▶ _Required action_
Reproduce the entries below without any change, covering the stretch from their very beginning through the line that contains "What do you see at coordinates (157, 405)", including that line.

▶ _Material supplied_
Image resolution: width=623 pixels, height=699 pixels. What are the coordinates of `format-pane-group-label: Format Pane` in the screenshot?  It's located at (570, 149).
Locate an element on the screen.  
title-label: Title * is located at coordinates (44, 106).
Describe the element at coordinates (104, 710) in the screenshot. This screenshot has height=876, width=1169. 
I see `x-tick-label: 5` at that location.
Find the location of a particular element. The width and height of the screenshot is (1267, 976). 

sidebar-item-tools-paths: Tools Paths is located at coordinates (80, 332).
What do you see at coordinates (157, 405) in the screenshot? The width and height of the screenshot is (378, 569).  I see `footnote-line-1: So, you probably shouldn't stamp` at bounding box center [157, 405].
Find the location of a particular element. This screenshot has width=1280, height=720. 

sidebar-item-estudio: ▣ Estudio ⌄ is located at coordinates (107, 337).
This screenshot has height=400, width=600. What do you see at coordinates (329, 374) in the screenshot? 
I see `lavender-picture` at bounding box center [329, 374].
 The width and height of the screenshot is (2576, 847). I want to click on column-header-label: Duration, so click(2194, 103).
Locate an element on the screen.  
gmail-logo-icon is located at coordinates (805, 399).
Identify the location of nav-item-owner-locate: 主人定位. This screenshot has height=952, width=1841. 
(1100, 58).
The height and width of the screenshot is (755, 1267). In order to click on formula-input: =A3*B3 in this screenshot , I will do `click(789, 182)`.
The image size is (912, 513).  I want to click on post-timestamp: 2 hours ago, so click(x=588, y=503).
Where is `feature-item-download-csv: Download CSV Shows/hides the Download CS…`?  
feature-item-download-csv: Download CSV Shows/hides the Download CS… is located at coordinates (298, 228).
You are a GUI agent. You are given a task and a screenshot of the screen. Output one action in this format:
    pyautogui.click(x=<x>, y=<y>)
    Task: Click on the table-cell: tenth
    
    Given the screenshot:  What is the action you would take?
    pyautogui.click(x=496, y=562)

▶ _Response area_
Image resolution: width=623 pixels, height=699 pixels. What are the coordinates of `format-pane-group-label: Format Pane` in the screenshot?  It's located at (570, 149).
Locate an element on the screen.  
title-label: Title * is located at coordinates (44, 106).
Describe the element at coordinates (104, 710) in the screenshot. This screenshot has height=876, width=1169. 
I see `x-tick-label: 5` at that location.
Find the location of a particular element. The width and height of the screenshot is (1267, 976). 

sidebar-item-tools-paths: Tools Paths is located at coordinates (80, 332).
What do you see at coordinates (157, 405) in the screenshot? The width and height of the screenshot is (378, 569).  I see `footnote-line-1: So, you probably shouldn't stamp` at bounding box center [157, 405].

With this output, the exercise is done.